Carbohydrate esterases which play a role in lignocellulose degradation and which are encoded by T. reesei but not by A. niger belong to CE family 15. The genome of T. reesei encodes one CE family 15 glucuronoyl esterase [JGI:123940], also known as CIP2, which contains a cellulose binding module (CBM1) and which plays an important role in dissociating lignin from hemicelluloses through targeting the ester bonds between the aromatic alcohols of lignin and the glucuronic acid residues from the xylose backbone in hemicelluloses [29]. CE families 8 and 12 are present in A. niger but not in T. reesei[18,25] and the genome of A. niger encodes 3 CE family 8 pectin methylesterases involved in the de-esterification of pectin [30], and two CE family 12 rhamnogalacturonan acetylesterases involved in the deconstruction of plant cell wall pectin [31].

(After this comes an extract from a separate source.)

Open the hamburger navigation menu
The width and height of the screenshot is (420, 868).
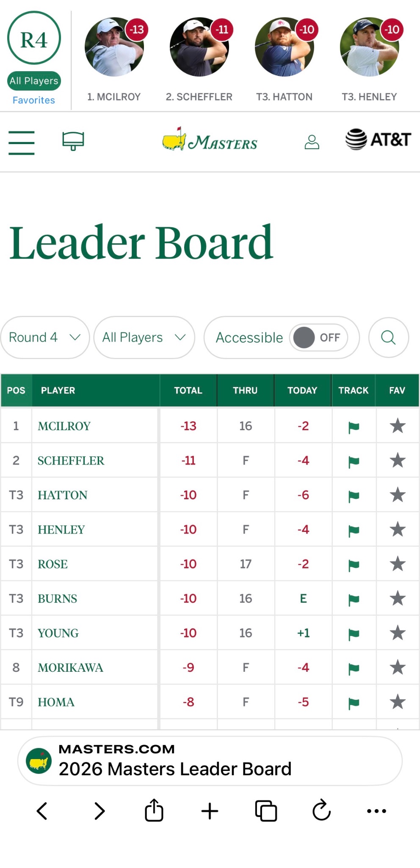(x=21, y=142)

Glycoside hydrolases involved in lignocellulose deconstruction and encoded by T. reesei and not A. niger belong to GH families 39, 115 and 45 and assist in the degradation of xylan (GHs 39, 115) and cellulose (GH 45) [18]. In A. niger, proteins from GH families 26 and 51, which are not encoded by T. reesei, are involved in the degradation of hemicellulosic mannan and arabinan residues [26]. Furthermore, the genome of A. niger encodes proteins of GH families 53 and 88, which are involved in the degradation of pectin [25,26,32], inulinases and invertases belonging to GH family 32 and which degrade polysaccharides containing fructose and sucrose [25].

After 48 h growth in glucose, CAZy gene mRNA represented 1.14% of total RNA in T. reesei (c.f. 3% in A. niger, Figure 1), with proteins from GH families 16, 18 and 72 (glucanases, chitinases and glucanosyltransferases) representing approximately half (45%) of the total CAZy mRNA (Figure 2). Thus in T. reesei, low levels of mRNA from genes encoding enzymes involved in the degradation of complex carbohydrates, including hemicellulose and chitin, are present when the fungus is cultivated in glucose-based medium. In this medium many of these enzymes are likely to be involved in cell wall remodelling during hyphal extension as high growth rates are achieved in the presence of glucose in T. reesei[33]. In contrast, in A. niger, transcripts from the glucoamylase glaA gene accounted for over 65% of total CAZy mRNA in glucose medium [3]. Induction of this gene in the presence of glucose and glucose-containing polysaccharides such as such starch has previously been described [34].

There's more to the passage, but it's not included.